None of this provides any clear signposting to a happy outcome.
The EU remains deeply skeptical of the UK's good faith in implementing solemn international agreements.
While the European Commission might live with more extended grace periods for a short while, at a certain point this either becomes illegal (France and Germany are growing increasingly concerned about legal drift), or it begins to create "facts on the ground" that could seriously jeopardise Ireland’s place in the EU’s single market.
What if, muses a former diplomat, a French company were to take the commission to the ECJ because goods entering France via Northern Ireland cannot be considered safe, or if a multinational locates itself in Belfast and not Lille in order to access the single market?
The deadlock, however, could be broken by new factors, not least the energy crisis.
The DUP has said it won’t enter Stormont until the NI Protocol Bill is law; however, London could remind the party that hundreds of millions of pounds in cost-of-living support cannot be dispensed if the Executive is not sitting.
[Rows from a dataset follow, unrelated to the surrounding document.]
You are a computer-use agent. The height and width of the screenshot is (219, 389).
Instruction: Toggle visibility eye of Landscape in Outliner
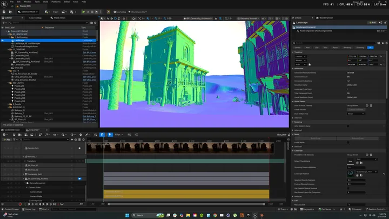(x=3, y=40)
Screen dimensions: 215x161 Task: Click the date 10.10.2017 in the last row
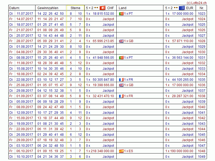pos(25,157)
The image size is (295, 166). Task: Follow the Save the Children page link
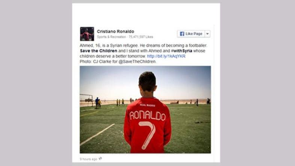[x=99, y=51]
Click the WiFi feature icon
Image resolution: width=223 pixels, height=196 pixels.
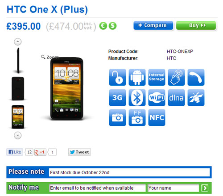click(x=157, y=98)
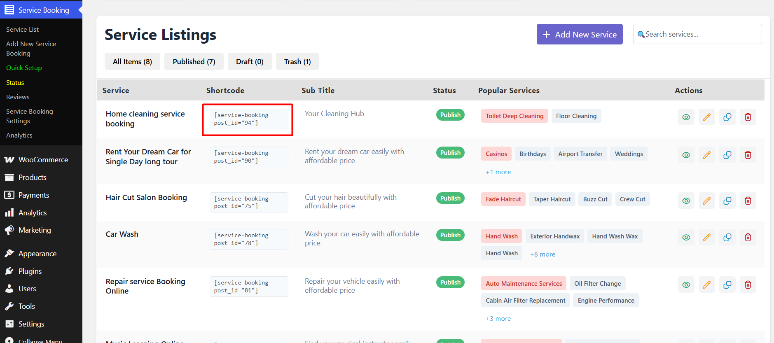Select the Trash (1) filter tab

297,62
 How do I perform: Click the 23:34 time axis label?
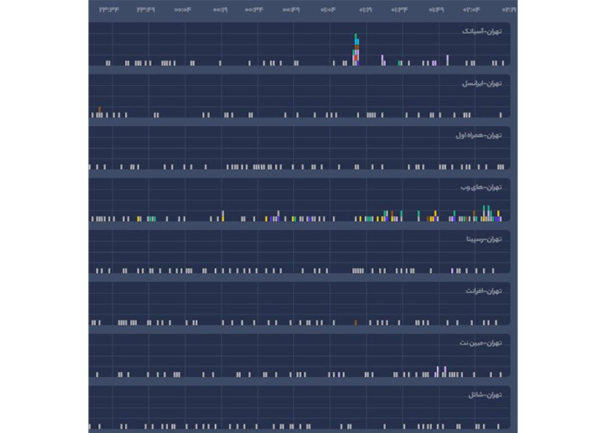click(109, 10)
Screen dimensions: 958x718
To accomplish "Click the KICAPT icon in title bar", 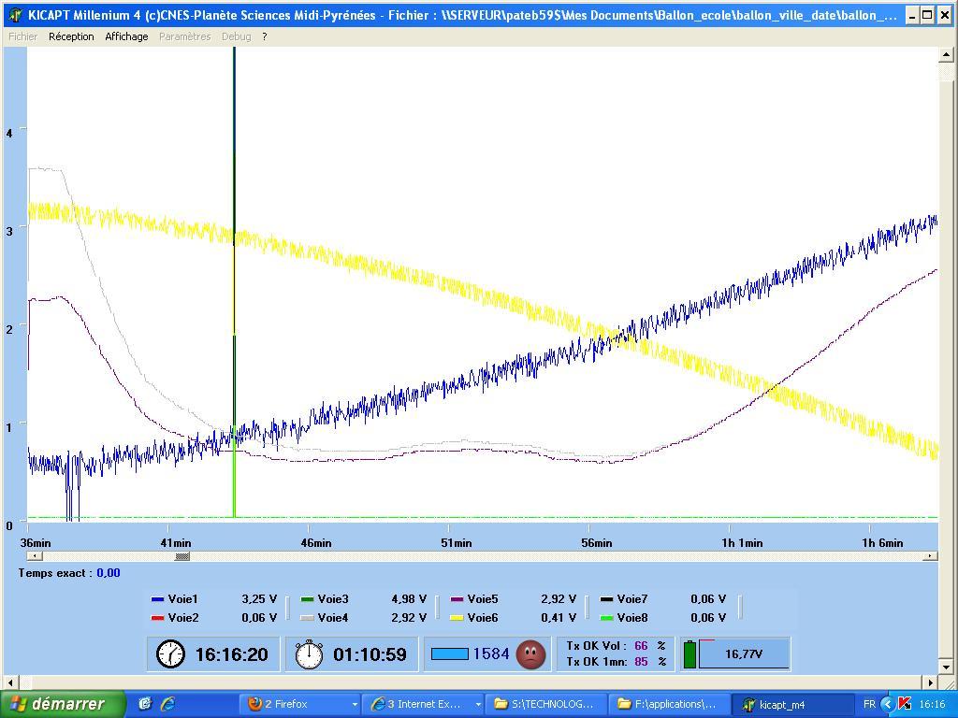I will (x=15, y=15).
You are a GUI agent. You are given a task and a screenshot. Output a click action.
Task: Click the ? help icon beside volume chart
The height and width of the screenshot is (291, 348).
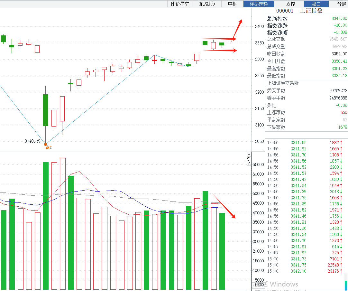[248, 164]
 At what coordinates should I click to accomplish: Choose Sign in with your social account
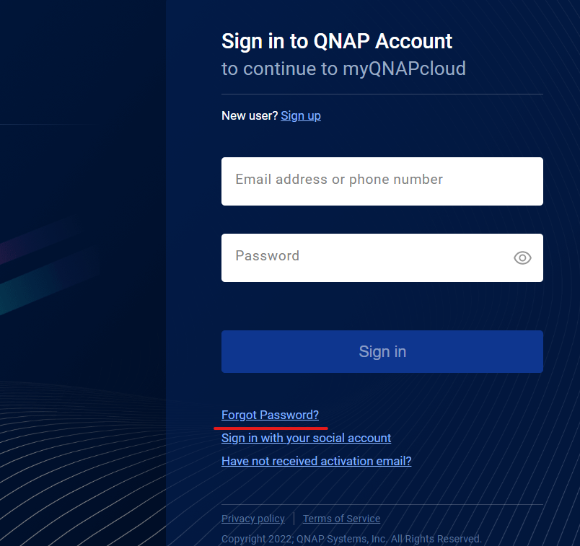click(306, 438)
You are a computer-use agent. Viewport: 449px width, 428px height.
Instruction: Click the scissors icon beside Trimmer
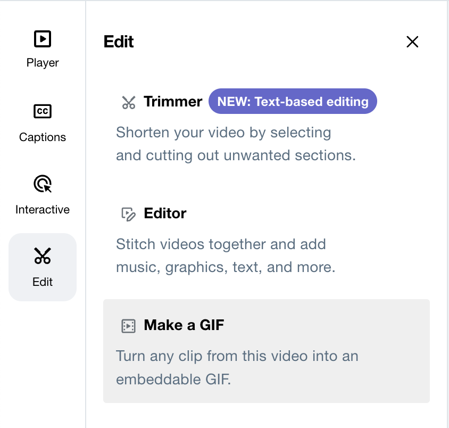tap(128, 101)
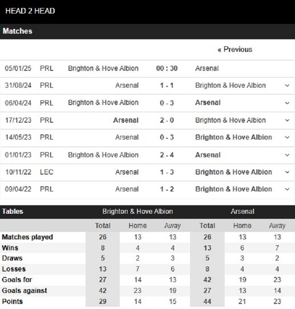
Task: Click the Arsenal tables column header
Action: coord(242,212)
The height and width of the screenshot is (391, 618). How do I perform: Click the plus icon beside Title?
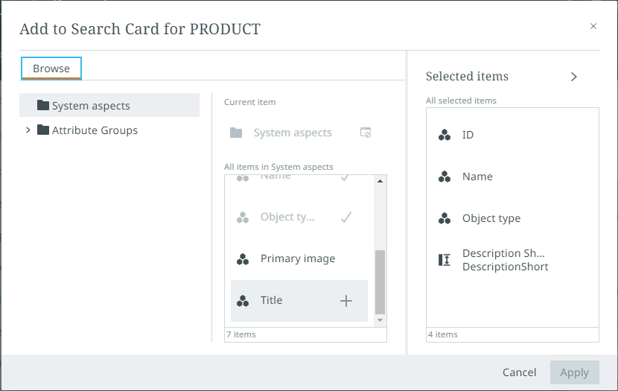click(x=345, y=301)
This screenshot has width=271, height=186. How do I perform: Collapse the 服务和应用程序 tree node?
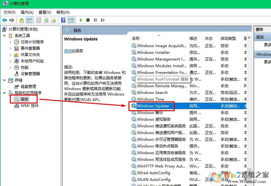[4, 93]
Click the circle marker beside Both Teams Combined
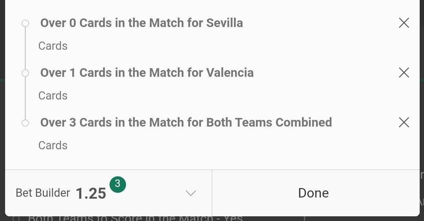The height and width of the screenshot is (221, 424). [25, 123]
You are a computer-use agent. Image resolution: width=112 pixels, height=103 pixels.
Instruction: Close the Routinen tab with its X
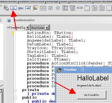pos(47,28)
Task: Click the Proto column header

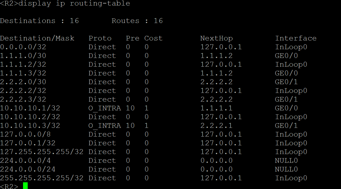Action: [x=100, y=38]
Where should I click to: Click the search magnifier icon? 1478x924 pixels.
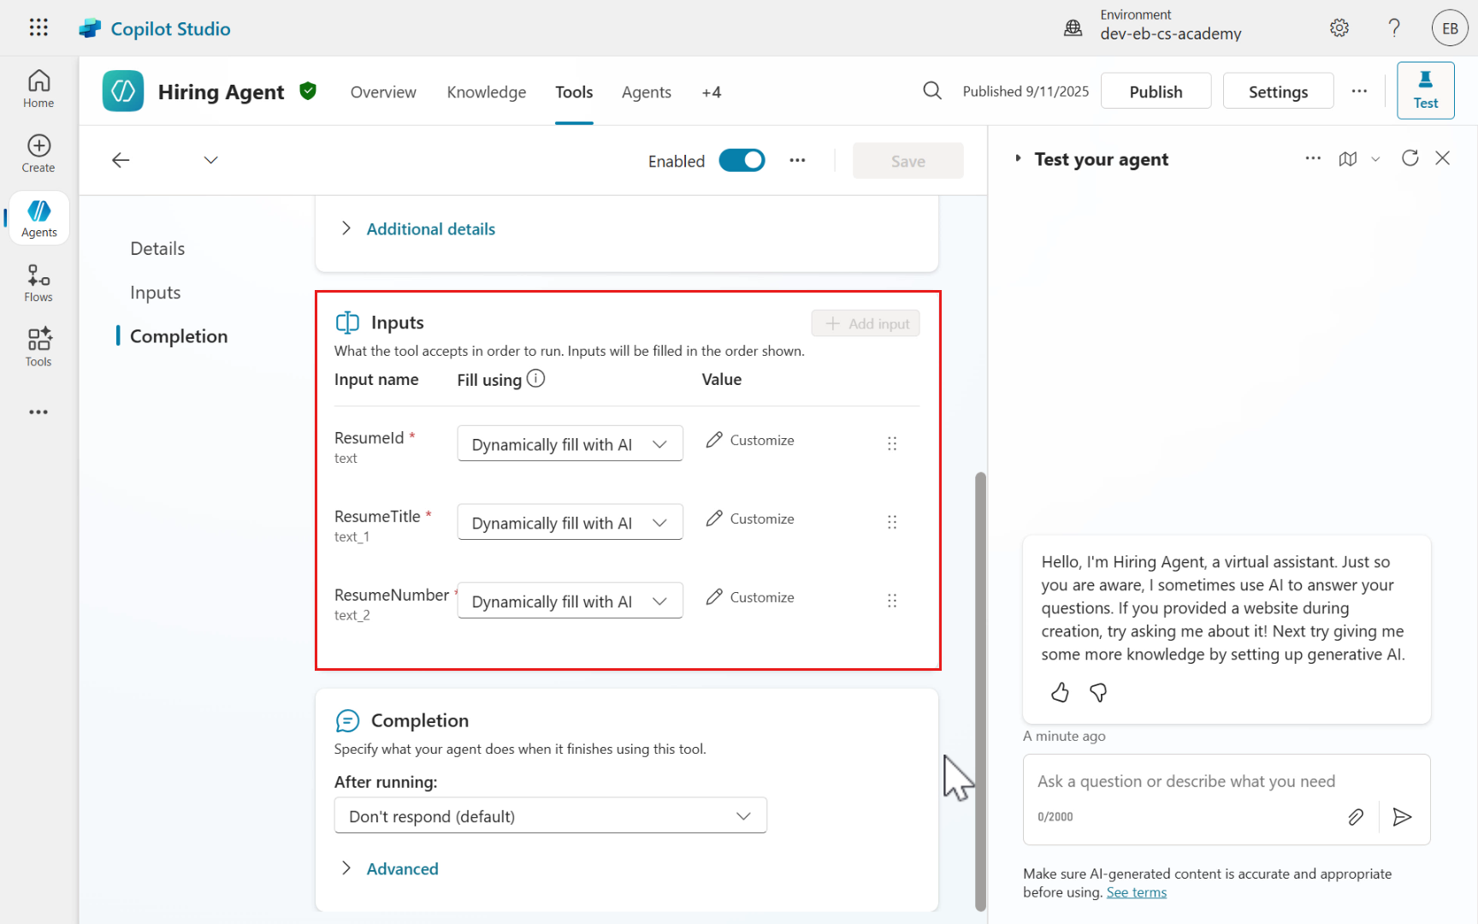932,91
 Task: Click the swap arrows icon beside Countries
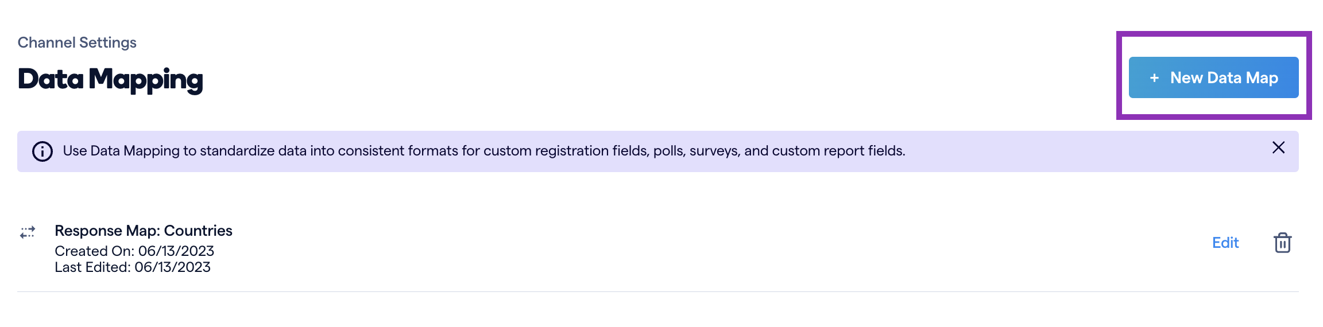[28, 232]
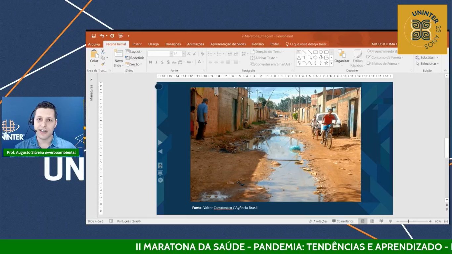Start slideshow from status bar icon
Viewport: 452px width, 254px height.
(x=390, y=221)
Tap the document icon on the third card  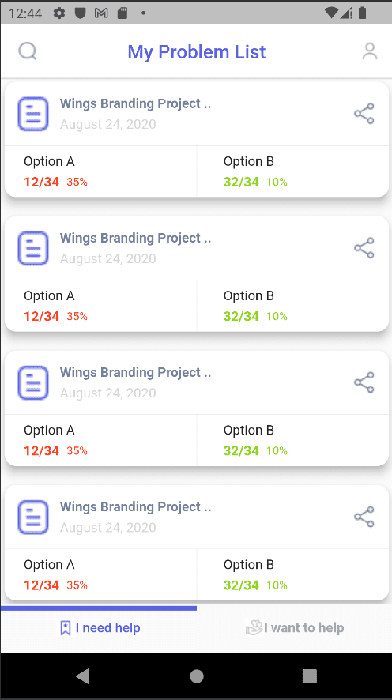click(x=33, y=382)
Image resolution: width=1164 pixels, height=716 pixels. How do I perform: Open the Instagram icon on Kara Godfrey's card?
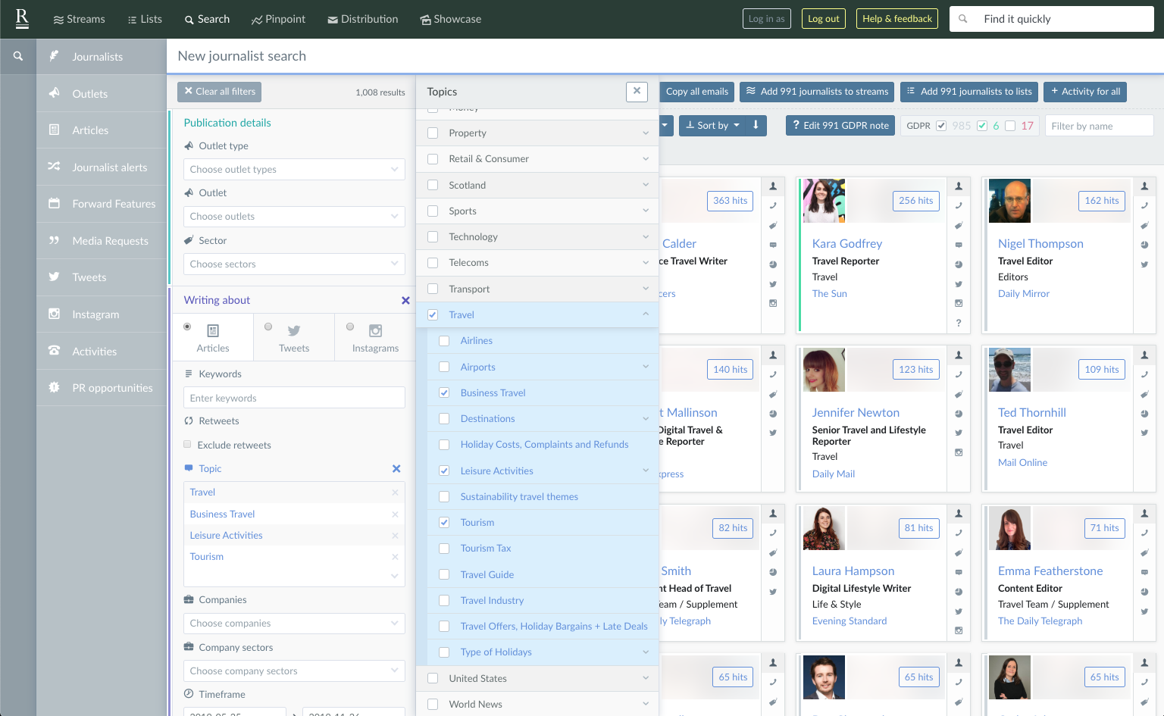pos(959,303)
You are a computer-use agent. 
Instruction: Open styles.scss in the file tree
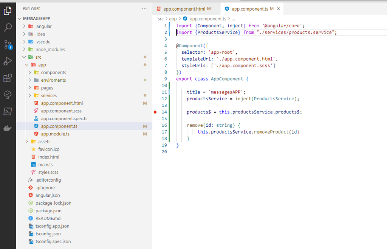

If there is no agreement between the parties by 28 October then the UK is obliged by law to hold another Stormont election. If the bill is still making its way through the Lords, the DUP will have to work out, as one source puts it, where its "balance of advantage lies".
Meanwhile, the European Union can keep the unspoken threat of trade sanctions on the table, since it regards the UK as having its own weapon in the form of the Protocol Bill. Would Truss invite a trade war on top of an economic crisis?
As she enters Downing Street, these are the hard decisions she will have to take.
European capitals will also have to decide if, in the interest of getting things resolved once and for all, they can stretch their flexibilities any further.